Нет у него этой недельки.
И суток нет.
– Боюсь, беседа у нас с вами будет не самою приятной. Какие отношения вас связывали с Весницкими?
– А они тут при чем? – Лужнина удивилась, но как-то не слишком искренне, что ли.
– При том, что… – Димитрий потер переносицу и вздохнул. Вот и как им рассказать про менталистов и заговор, про то, что невинная их девочка была вовсе не так уж невинна, про…
Обыкновенно.
Словами.
И он заговорил, уже не стараясь щадить чьи-то чувства – его бы хоть кто пощадил, – а его слушали. Сперва недоверчиво. И Лужнина кривилась, взмахивала руками, будто всполошенная курица, порывалась встать, но оставалась на месте, лишь вздыхала громко, горестно. А супруг ее горбился и бороду драл.
– Не верю! – тихо произнес он.
– А я вот верю! – Стефания топнула ножкой. – Я же вам говорила, что эта ужасная женщина совсем Элизке голову заморочила! Только кто меня слушает.
Она надула губки, однако ни отец, ни мать вновь не обратили на нее внимания, что было преобидно.
– Расскажите, – попросил Димитрий, цепляясь за взгляд синих очей. – Что вы о ней помните?
Немного.
Девица старалась, вполне искренне, вот только… хороший менталист умел работать с чужой памятью, да и амулет, внимание рассеивающий, эта самая Катарина наверняка использовала. И девица, сколь ни пыталась, не смогла точно сказать, была ли Катарина молода или же нет.
Темные волосы имела. Или светлые. Или вовсе рыжие, которые завивались бы…

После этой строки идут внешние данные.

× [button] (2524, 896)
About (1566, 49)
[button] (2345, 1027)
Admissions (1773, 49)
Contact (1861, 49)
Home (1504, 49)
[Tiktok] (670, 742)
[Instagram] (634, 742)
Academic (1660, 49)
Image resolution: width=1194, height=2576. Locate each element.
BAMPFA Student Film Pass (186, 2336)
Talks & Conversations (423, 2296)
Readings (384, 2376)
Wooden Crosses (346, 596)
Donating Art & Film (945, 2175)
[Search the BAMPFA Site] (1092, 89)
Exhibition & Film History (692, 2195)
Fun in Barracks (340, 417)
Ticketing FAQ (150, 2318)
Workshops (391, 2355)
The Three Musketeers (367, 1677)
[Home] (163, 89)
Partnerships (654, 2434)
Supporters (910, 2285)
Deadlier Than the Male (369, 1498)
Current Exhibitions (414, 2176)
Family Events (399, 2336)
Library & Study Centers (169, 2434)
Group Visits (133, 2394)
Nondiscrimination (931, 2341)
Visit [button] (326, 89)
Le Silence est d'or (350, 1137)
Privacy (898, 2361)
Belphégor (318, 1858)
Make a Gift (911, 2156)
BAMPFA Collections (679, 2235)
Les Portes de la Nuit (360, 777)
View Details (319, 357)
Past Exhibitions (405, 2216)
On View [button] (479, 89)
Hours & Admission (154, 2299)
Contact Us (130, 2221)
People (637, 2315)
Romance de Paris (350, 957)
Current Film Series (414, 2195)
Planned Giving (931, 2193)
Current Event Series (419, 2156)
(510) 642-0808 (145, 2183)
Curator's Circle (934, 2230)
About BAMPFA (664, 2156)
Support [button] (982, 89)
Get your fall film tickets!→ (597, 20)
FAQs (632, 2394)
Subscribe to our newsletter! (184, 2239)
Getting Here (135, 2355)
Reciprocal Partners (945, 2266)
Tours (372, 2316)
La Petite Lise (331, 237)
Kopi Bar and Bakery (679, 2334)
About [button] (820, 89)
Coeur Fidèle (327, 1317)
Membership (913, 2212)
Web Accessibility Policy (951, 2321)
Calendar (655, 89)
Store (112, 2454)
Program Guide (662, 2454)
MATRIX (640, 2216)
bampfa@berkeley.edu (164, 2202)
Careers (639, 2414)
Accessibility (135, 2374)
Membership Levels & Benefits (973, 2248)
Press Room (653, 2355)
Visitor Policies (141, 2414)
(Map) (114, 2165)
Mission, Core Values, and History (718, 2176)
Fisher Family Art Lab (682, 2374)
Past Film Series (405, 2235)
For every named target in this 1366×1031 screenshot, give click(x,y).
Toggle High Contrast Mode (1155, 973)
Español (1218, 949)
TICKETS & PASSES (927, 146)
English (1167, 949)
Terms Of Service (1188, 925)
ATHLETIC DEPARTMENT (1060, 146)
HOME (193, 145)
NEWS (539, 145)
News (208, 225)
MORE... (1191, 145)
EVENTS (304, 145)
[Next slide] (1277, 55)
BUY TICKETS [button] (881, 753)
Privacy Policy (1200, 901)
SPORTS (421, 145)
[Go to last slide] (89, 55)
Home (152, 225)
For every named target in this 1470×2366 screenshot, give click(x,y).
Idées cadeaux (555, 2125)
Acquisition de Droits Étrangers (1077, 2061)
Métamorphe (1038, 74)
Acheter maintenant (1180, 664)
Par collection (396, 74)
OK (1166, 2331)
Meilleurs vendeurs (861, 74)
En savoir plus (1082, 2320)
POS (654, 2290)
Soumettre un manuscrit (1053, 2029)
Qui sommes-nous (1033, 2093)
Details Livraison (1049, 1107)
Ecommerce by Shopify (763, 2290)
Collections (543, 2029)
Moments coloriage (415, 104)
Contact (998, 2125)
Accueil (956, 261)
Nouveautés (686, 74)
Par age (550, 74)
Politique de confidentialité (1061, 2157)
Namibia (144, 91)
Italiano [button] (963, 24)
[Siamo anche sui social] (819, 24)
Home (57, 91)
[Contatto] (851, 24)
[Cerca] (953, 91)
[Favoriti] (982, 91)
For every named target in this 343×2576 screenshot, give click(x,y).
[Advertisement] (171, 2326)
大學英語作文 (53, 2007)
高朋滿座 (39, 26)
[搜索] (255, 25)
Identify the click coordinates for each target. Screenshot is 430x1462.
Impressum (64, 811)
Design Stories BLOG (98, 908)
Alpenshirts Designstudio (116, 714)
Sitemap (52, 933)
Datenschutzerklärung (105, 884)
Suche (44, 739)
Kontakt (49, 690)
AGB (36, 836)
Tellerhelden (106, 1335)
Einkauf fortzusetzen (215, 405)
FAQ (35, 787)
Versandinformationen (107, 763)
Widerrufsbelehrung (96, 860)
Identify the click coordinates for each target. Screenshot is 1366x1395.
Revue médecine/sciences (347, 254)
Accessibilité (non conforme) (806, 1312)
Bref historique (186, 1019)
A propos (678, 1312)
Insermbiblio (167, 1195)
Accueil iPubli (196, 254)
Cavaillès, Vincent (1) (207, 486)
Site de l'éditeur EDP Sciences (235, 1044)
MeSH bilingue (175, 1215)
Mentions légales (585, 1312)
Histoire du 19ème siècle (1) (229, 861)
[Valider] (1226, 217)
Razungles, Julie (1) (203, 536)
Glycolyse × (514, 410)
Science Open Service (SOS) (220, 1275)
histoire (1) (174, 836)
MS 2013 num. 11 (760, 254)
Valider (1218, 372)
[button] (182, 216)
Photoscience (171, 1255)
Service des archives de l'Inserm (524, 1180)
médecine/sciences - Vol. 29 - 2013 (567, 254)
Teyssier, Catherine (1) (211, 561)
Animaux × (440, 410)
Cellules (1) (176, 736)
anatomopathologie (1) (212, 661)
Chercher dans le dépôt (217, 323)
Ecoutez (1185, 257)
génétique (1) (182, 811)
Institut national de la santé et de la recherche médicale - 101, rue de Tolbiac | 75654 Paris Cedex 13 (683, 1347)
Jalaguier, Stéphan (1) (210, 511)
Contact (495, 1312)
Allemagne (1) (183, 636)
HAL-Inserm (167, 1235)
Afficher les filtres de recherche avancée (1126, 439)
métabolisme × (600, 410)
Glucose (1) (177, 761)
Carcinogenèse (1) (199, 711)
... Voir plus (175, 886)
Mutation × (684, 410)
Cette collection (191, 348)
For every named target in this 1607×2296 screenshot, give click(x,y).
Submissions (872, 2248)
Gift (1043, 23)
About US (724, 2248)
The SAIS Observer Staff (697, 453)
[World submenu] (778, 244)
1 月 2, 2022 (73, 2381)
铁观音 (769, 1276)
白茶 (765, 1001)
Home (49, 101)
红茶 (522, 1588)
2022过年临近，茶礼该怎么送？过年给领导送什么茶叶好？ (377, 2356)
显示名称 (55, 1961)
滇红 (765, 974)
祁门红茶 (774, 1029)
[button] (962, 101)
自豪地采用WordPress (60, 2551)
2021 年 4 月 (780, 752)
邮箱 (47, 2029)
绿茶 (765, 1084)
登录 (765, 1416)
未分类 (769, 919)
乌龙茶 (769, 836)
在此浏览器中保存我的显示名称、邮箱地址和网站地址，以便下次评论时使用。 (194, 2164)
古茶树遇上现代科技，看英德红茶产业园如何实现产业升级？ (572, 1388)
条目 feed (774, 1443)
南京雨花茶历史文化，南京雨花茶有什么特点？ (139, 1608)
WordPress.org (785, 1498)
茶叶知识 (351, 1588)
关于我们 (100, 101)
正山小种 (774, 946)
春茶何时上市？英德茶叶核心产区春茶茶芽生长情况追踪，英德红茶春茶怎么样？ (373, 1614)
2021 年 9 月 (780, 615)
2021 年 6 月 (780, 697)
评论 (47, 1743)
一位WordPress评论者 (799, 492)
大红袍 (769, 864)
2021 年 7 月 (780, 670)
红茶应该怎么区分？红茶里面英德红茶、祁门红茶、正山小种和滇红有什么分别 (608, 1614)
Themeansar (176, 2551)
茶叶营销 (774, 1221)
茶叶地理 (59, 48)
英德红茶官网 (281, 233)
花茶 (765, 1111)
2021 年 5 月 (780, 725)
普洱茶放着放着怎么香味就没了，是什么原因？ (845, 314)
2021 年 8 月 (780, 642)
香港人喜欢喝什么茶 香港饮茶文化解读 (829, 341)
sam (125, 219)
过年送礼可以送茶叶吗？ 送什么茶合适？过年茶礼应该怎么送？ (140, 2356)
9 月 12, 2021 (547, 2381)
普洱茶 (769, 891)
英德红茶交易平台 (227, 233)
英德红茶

– Знаете, – голос Лужнина звучал тихо, раздавленно. – Это я виноват… я не хотел, чтобы моя девочка мучилась…
– Она…
– Помолчи. Ты никогда ее не любила… сына хотела. Я хотел сына, а родилась дочь. И еще одна… Стеша у нас красавица, сами видите, а Элиза получилась так себе. И Наточка рожала ее долго, целители сказали, что больше детей не будет. Я ж никогда не винил ее. Дочки тоже хорошо, а она вбила себе в голову, что виновата…
– Я не виновата, – тихо возразила Лужнина.
– Конечно, я ж тебе говорил… а она все одно… простить не могла Элизе, что та не мальчик. А она умненькая, живенькая, никогда-то спокойно на месте усидеть не могла. То с кухаркиными детьми сбежит да весь день по улице носится, пацан пацаном, то котов бродячих в дом таскает. Однажды и вовсе собаку приволокла огроменную, и та бархатные шторы пожрала.